Aus diesem Grund geben wir uns lieber der Illusion hin, die Kontrolle über unser Leben und unsere Zeit zu haben. Wer beständig seine Zeitnutzung optimiert, wer jeden Tag das Maximum an Selbstdisziplin, Anstrengung und Effizienz aufbringt, kann sich dem Gefühl hingeben, immer nur ganz kurz davor zu stehen, die eigene Zeit zu beherrschen. Aber natürlich ist dieses Gefühl eine Täuschung. Selbst alles notwendige Planen, jeder Terminkalender kann schnell zu einer Täuschung führen. Nämlich zu der hier, die der Apostel Jakobus anspricht:
Nun zu euch, die ihr sagt: "Heute oder morgen wollen wir in die und die Stadt ziehen. Wir werden ein Jahr dort bleiben, Geschäfte machen und Geld verdienen." Ihr wisst doch nicht einmal, was morgen sein wird. Was ist denn euer Leben? Es ist wie Dunst, der nur kurze Zeit sichtbar ist und dann verschwindet. Ihr solltet also vielmehr sagen: "Wenn der Herr es will, werden wir leben und dieses oder jenes tun."
Jakobus 4, 13-15
Die Erkenntnis darüber, wie wenig Kontrolle wir letztlich über unsere Zeit und unser Leben haben, ist einerseits beunruhigend. Aber auch befreiend. Oliver Burkeman, der ehemalige Zeitmanagement-Guru, schreibt:
„Ich erinnere mich, wie ich eines Wintermorgens auf einer Parkbank in der Nähe meines Hauses saß, angesichts der Menge unerledigter Aufgaben noch nervöser als sonst, und mir plötzlich klar wurde, dass es mir niemals gelingen würde, genug Effizienz, Selbstdisziplin und Anstrengung aufzubringen, um das Gefühl zu erzwingen, alles im Griff zu haben, all meinen Verpflichtungen nachzukommen und mir keine Sorgen um die Zukunft machen zu müssen. (…) Ich versuchte, ein Gefühl der Kontrolle über mein Leben zu erlangen, das immer unerreichbar bleiben würde. (…) Ironischerweise brachte mir die Erkenntnis, dass diese Strategie zur Erlangung von Seelenfrieden nutzlos war, sofortigen Seelenfrieden.“ (aus Oliver Burkeman, 4000 Stunden)

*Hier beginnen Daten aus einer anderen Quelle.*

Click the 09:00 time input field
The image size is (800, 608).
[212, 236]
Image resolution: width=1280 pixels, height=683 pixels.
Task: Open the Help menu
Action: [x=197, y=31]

In der Stille gebe ich die Illusion auf, meinen heutigen Tag ganz und gar unter Kontrolle zu haben. Ich spüre, wie der Druck weicht, atme alle Anspannung aus und bete die Worte: „Meine Zeit steht in deinen Händen, Gott!“
Herr meiner Stunden und meiner Jahre, du hast mir viel Zeit gegeben.

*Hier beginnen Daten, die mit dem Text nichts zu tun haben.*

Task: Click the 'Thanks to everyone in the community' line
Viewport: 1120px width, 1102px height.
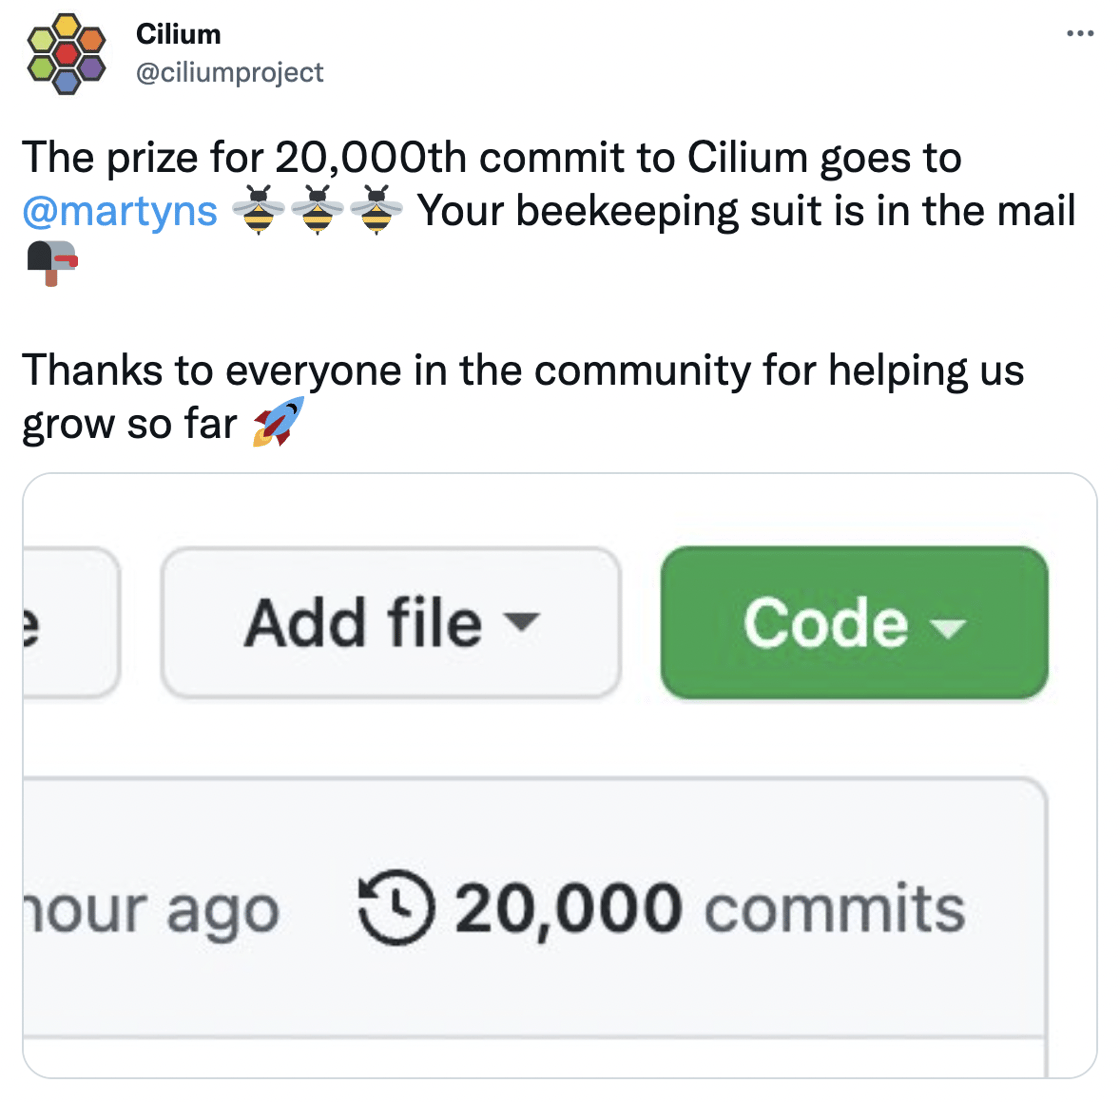Action: [x=522, y=370]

Sie liegt hinter mir und sie liegt vor mir. Sie war mein und sie wird mein, und ich habe sie von dir.
Ich danke dir für jeden Schlag der Uhr und für jeden Morgen, den ich sehe.
Ich bitte dich nicht, mir mehr Zeit zu geben. Ich bitte dich aber um Weisheit und Willenskraft, dass ich meine Tage gut lebe.

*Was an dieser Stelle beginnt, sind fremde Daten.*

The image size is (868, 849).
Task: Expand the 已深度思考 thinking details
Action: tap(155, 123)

Lehre mich, ein wenig Zeit freizuhalten von Ablenkung und Pflichten: ein wenig für Stille und Gebet, ein wenig für das Spiel, ein wenig für die Menschen um mich, die meine Liebe und meine Aufmerksamkeit brauchen.
Ich bitte dich um Sorgfalt, dass ich meine Zeit nicht töte, nicht vertreibe, nicht verderbe.
Jede Stunde ist wie ein Streifen Land. Ich möchte ihn aufreißen mit dem Pflug und Liebe hineinwerfen, damit Frucht wächst. Segne du meinen Tag.